Alack! my timid muse would quail Before such thievish cubs, But plumes a joyous wing to hail Thy birth, fair Queen of Clubs.

On October 28, 1844, Her Majesty the Queen visited the city to open the Royal Exchange. Mr. Barham, his wife and daughters, had accepted an invitation from a friend to witness the procession, and, standing at an open window, he remarked that the cutting east wind then blowing would cost many of the spectators their lives. The speech seemed in his own case prophetic. In the course of the evening he was attacked by a violent fit of coughing, and his old friend and schoolfellow Dr. Roberts was called in. The poet rallied from this attack, but fresh ones succeeded it, and at length his articulation became impeded.
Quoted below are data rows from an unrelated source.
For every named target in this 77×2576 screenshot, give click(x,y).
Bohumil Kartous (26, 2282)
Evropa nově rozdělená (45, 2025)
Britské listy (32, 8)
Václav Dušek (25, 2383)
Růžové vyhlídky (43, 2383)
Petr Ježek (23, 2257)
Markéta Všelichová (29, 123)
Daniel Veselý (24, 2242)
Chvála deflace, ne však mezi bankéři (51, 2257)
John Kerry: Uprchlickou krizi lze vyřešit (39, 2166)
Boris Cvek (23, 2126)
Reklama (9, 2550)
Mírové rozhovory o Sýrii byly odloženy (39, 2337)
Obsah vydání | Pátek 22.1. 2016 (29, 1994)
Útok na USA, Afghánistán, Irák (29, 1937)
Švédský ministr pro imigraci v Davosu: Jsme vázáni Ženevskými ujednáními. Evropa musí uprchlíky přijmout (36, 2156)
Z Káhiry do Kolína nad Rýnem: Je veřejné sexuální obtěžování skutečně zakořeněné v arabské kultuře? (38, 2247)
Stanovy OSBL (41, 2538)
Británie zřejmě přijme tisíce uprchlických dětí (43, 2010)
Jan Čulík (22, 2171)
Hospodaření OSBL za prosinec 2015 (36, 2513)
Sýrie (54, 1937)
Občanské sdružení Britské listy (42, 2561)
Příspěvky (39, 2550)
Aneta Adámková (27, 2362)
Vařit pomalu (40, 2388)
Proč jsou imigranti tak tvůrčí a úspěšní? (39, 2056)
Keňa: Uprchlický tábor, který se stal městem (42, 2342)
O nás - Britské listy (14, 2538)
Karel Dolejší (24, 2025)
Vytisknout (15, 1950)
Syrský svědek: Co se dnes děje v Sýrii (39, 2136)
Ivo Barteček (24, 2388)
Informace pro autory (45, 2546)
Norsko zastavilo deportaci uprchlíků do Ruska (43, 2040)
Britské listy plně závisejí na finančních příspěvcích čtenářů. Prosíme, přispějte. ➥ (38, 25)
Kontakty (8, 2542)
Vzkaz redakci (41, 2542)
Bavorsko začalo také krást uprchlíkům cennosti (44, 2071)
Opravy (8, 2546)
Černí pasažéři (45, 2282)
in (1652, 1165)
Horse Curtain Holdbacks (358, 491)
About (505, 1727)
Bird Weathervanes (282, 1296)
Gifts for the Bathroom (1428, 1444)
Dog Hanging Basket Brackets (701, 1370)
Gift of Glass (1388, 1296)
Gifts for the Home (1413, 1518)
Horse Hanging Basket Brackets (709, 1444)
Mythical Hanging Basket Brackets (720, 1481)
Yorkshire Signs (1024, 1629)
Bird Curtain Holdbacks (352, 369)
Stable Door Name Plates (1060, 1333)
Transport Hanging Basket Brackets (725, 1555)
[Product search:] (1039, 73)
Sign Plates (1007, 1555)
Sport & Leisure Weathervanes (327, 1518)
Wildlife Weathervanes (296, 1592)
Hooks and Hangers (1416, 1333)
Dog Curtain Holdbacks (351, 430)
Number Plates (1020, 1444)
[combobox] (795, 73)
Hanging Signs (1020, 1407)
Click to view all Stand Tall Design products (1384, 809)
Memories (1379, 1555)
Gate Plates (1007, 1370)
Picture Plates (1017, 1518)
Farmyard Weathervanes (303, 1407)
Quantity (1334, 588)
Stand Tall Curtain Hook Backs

He was advised to leave London for Bath, rest being absolutely necessary; but a meeting of the Archæological Association induced him to hurry back to town to attend it, and then other business pressed on him, and another attack followed. His son relates a little incident that shows Barham had begun to realize the serious nature of his illness. He had been for many years on the Committee of the Garrick Club, and by the rules of the society the names of the Committee were placed in a ballot box and six withdrawn, by chance, on St. George's day, which was the anniversary of the birth and death of Shakspeare. The first name drawn out that year was Barham's; but he was unanimously re-elected. When he was told of the circumstance, he said: It had been well to have accepted the omen, and filled up his place at once. In fact he never entered the Club again.

Mrs. Barham had also been ill; therefore he and she went together in the following May to Clifton, for change of air and rest; but unhappily they had only been a few hours in their lodgings before Mrs. Barham was taken dangerously ill, and unable to attend to her husband. Their eldest daughter soon joined them, and a slight amendment enabled her to bring them back to their home; but the expedition proved to have been a fatal one. Here Dr. Roberts, and the great surgeon Coulson, did all that was possible to save the life of the beloved poet. But they knew that their skill was vain, and their patient readily divined the truth that he was dying. He learned the certainty of the approaching end with perfect calmness and cheerfulness, only disturbed by anxiety about his wife, who was still extremely ill. He arranged his worldly affairs; received the Holy Communion with his household; and waited for the certain result of his malady with patience and resolution. His last lines, "As I lay a-thinking," referring chiefly to the death of his youngest son, were written, his son tells us, just before he left Clifton; he now desired that they might be sent to Mr. Bentley for publication.